One wonders if anybody has thought about how many employees it would take to do all of that, how long it would take, and how physically impossible it actually is, considering that we’re talking about all the phone and email activity of 313 900 000 people.
Some research cited that on average Americans spend 7 hours a month talking on the phone. That’s 2 197 300 000 hours a month that would have to be listened to. Which would take one person 91 554 166 days to cover, listening 24 hours a day. So the Obama Administration must be employing millions of people just to listen into phone calls.
What about emails? The figures are too astronomic to even contemplate, and the whole scenario is unutterably absurd.
The truth is that the content of phone calls isn’t being listened to, just who’s making them and who to. Which still doesn’t mean that every single call is being scrutinized. The information is mined for alerts. To catch terrorists. And the internet data of Americans isn’t being scrutinized at all. Plus, the reality of intelligence gathering is probably nowhere near as glamorous or sinister as many seem to fear, and as Hollywood has projected. It’s hard to separate fiction from fact most of the time, which I think is partly why so many people are going ballistic.
President Obama is keeping his head, however. He pointed out that surveillance is nothing new and that society sometimes has to make compromise if it wants ultimate protection. It makes sense to me.
There seem to be two options to counter terror: intelligence or military invasion. The latter makes other people pay for your freedom. It maims or destroys - mentally and physically - huge numbers of US soldiers and innocent civilians, and enables illegal kidnap and torture. It’s conveniently far from home – except for the soldiers and their families, of course – and everybody can get on pretty much with their lives, adapting to paranoia, hoping a bomb doesn't blow up in their back yard.
Not letting themselves really consider what this option is doing to innocent people.

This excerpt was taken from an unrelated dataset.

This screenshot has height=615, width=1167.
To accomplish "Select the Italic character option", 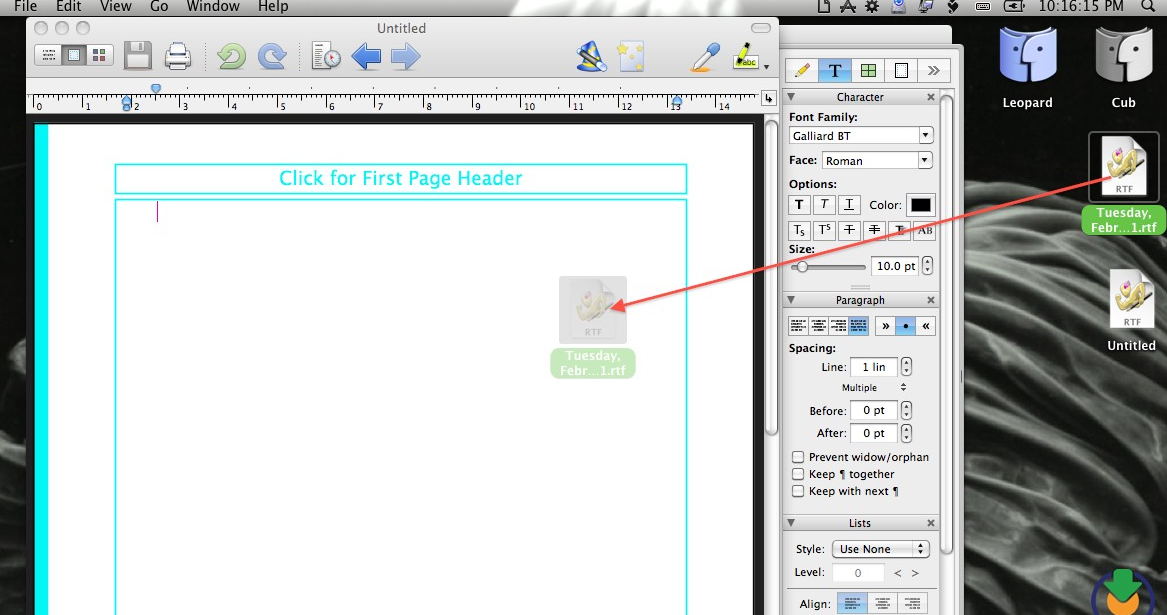I will (824, 204).
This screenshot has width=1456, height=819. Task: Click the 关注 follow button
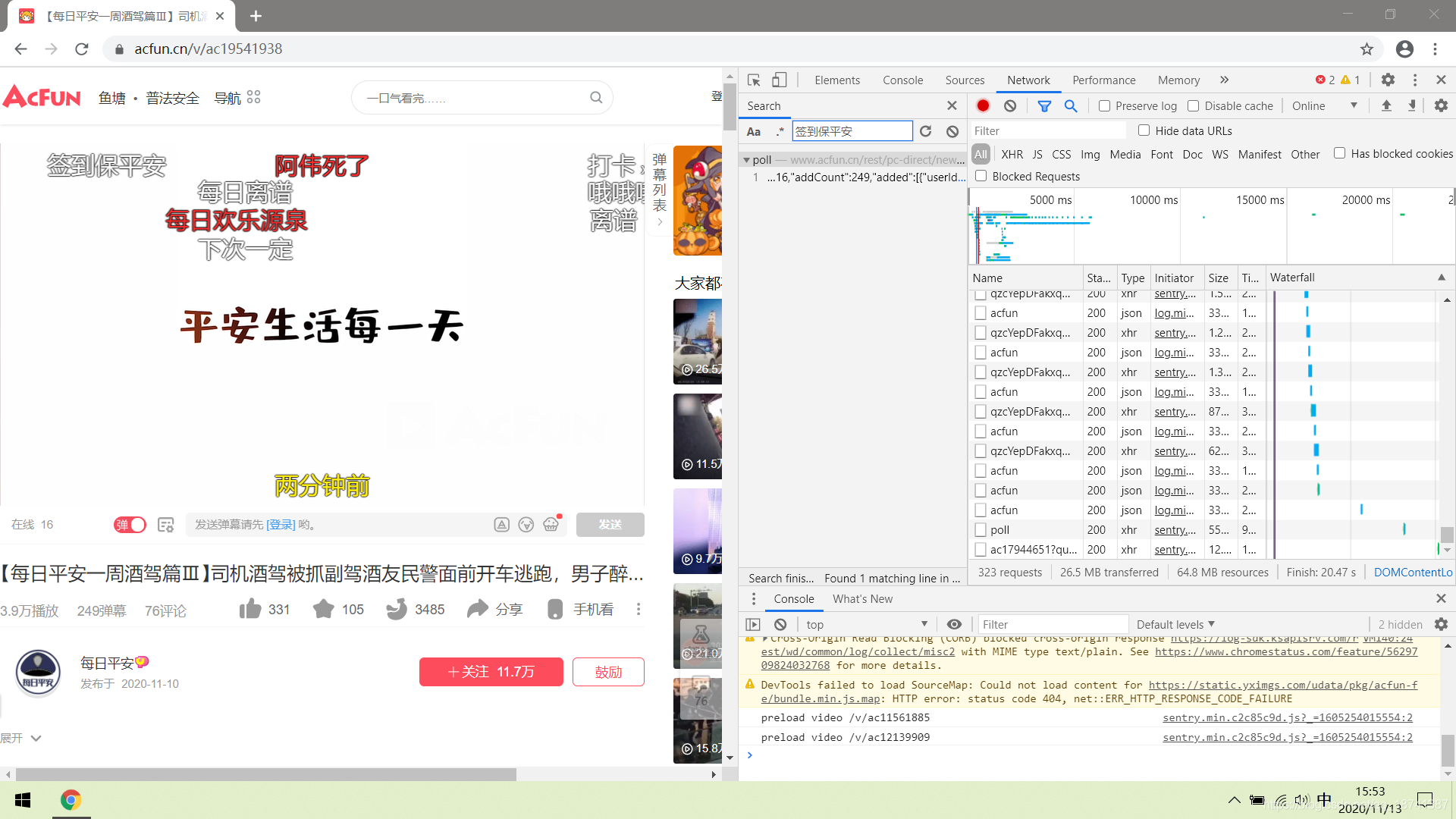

Not really thinking that their freedom comes at a horrible price, paid by somebody else.
But it creates more enemies, generates incendiary hatred and fosters more terrorist attacks. The military industrial complex continues to make a profit, becomes more powerful, more controlling of politicians. That option will never free America from terrorism. Violence begets more violence.
Intelligence, on the other hand, doesn’t maim or destroy anybody so integrity is preserved as well as lives and sanity. It doesn't make more enemies, and it has a chance of succeeding. That's a no-brainer.

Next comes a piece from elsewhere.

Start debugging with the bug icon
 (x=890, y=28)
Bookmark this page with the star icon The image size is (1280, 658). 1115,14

In 2009 US intelligence analysts were alerted by an email which they traced to a young man, Najibullah Zazi, who asked an Al Qaeda operative how to make a flour-based bomb. Later, he sent another email saying the marriage was ready. He was traced and later confessed to having plotted to bomb New York subways. I find that both sobering and encouraging.
One of the critics of this invasion of privacy said that the failures to catch terrorists far outnumber the successes and concluded that the intelligence gathering was a waste of time. But that's the nature of success, that's how it happens in reality. You keep trying even when you fail, and you always fail more times than you succeed. But you do eventually succeed and your successes are noteworthy.

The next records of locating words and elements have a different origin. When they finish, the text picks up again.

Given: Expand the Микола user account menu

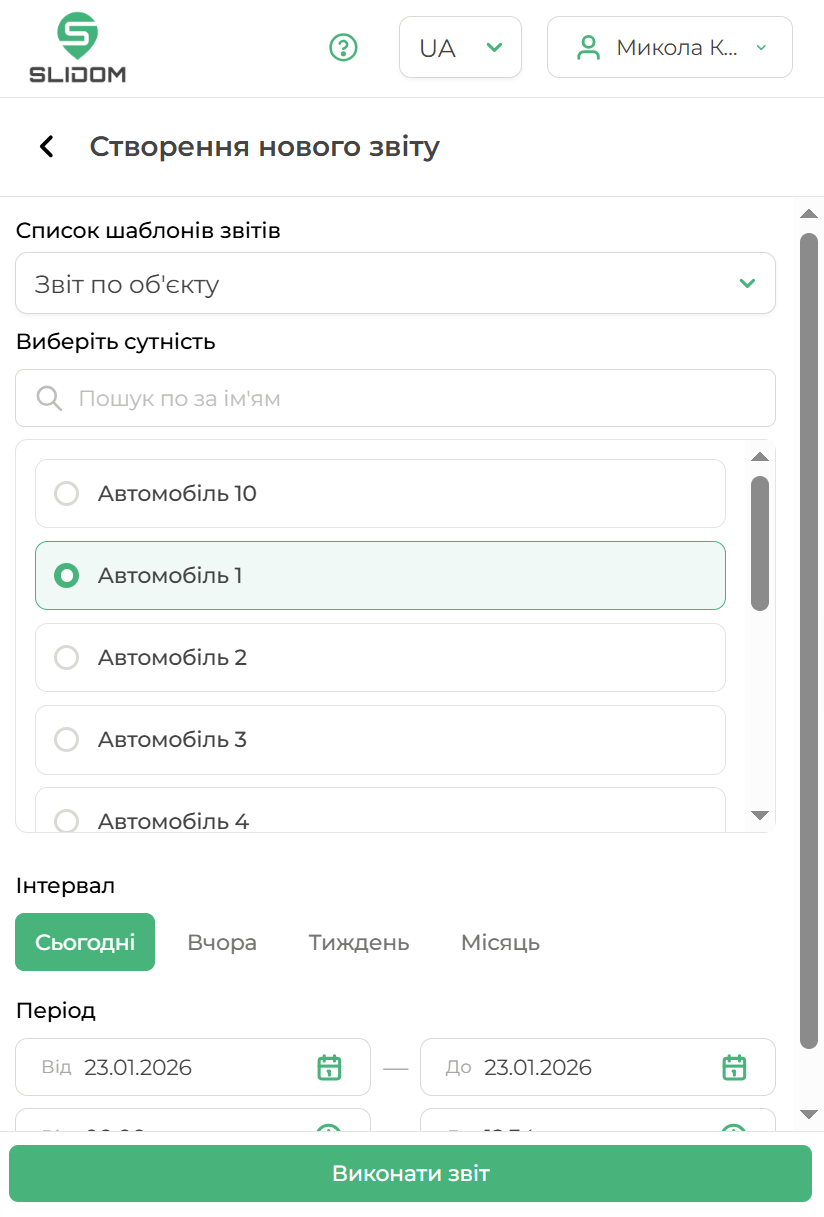Looking at the screenshot, I should (x=669, y=47).

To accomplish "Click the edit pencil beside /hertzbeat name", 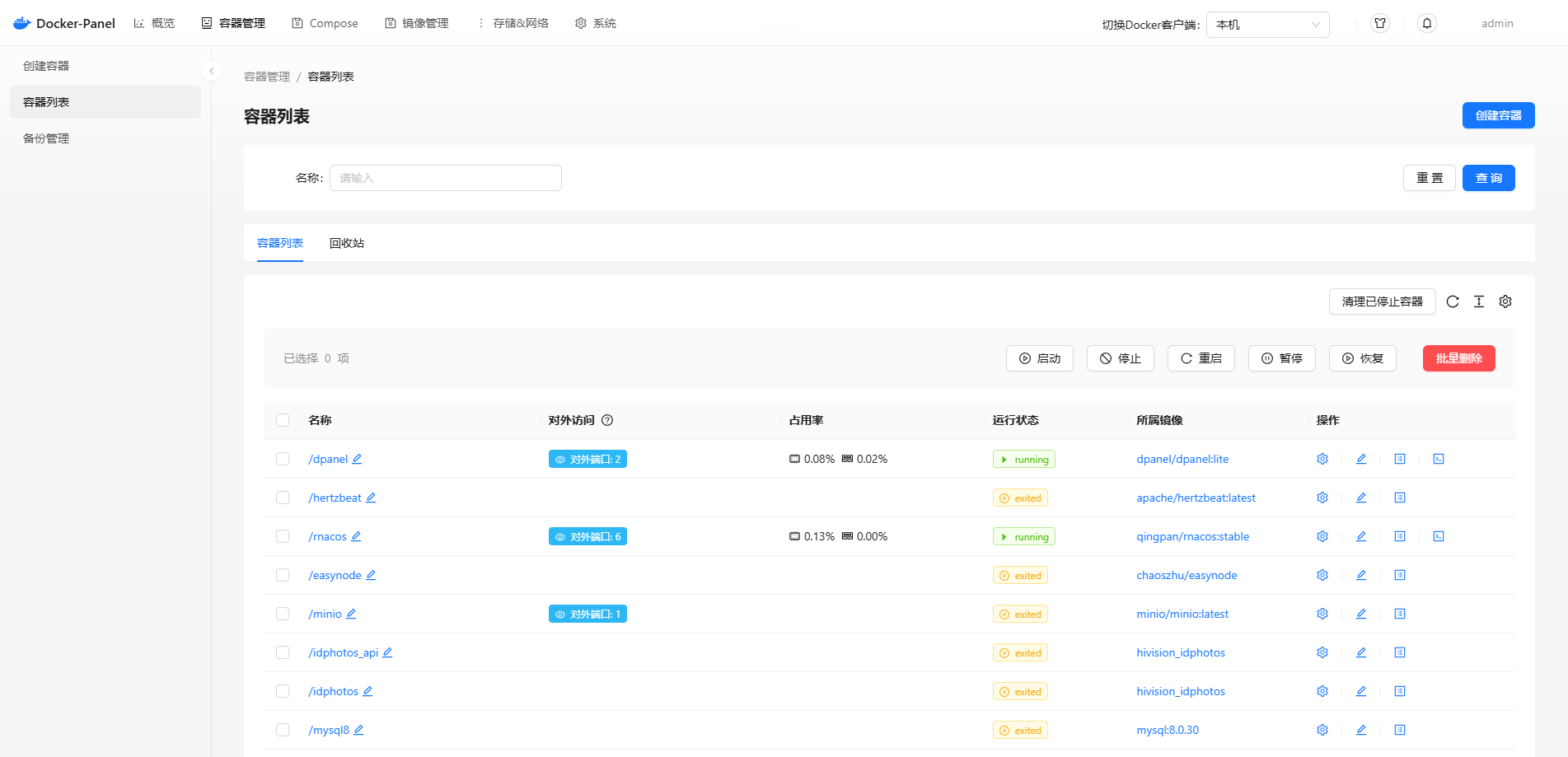I will 371,498.
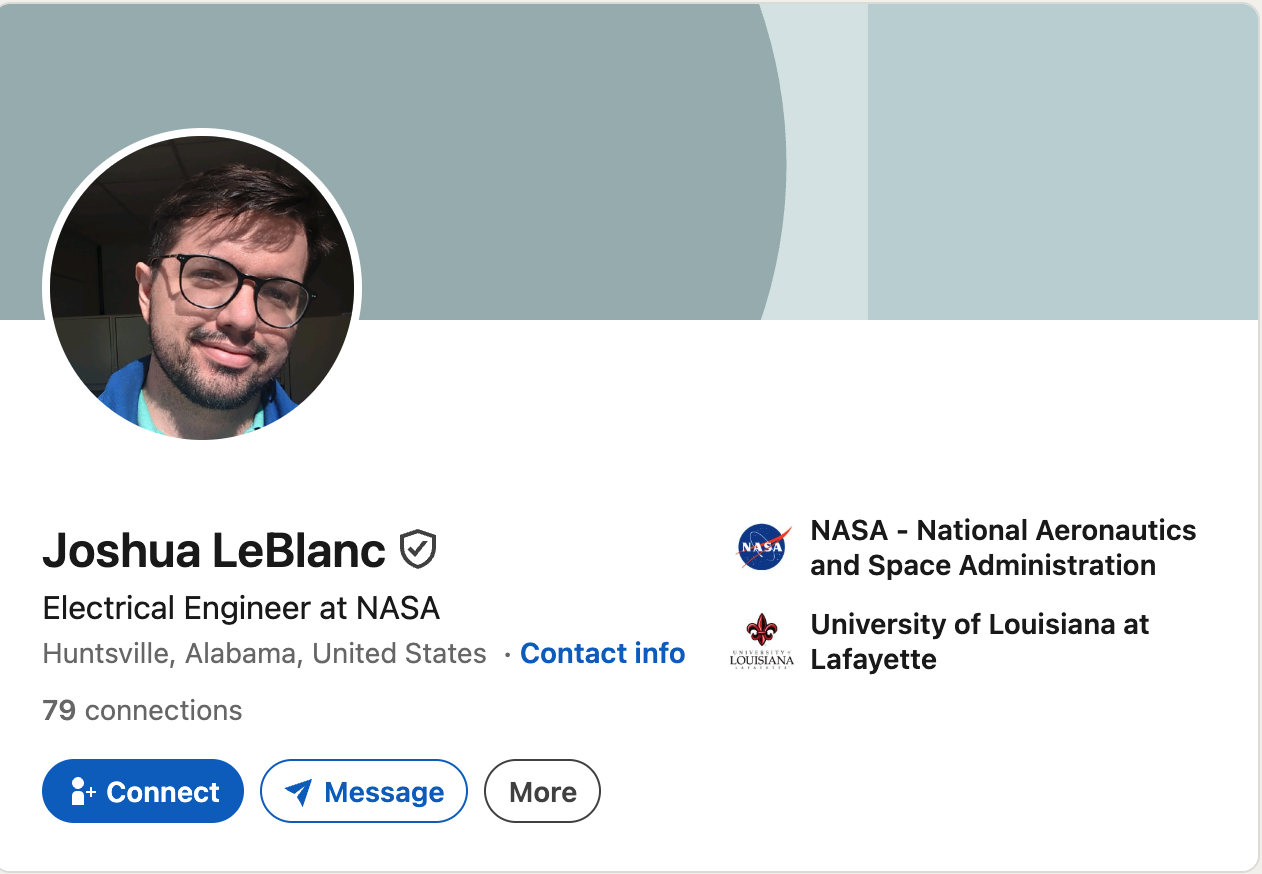Screen dimensions: 1262x874
Task: Open the Contact info link
Action: (603, 654)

And I guess to the New York inhabitants who took the subway and were saved from losing body parts and/or their lives, the surveillance wasn’t a waste of time at all.
I know that if I'd been one of those who would have been dismembered by a terrorist bomb if it hadn't been intercepted by intelligence I'd be grateful, not critical.
In World War II, people sacrificed their lives for freedom from fascism. Now all people are being asked to sacrifice is a tiny bit of freedom, so their lives and integrity can be preserved. It doesn’t seem like a very big price to ask, to me.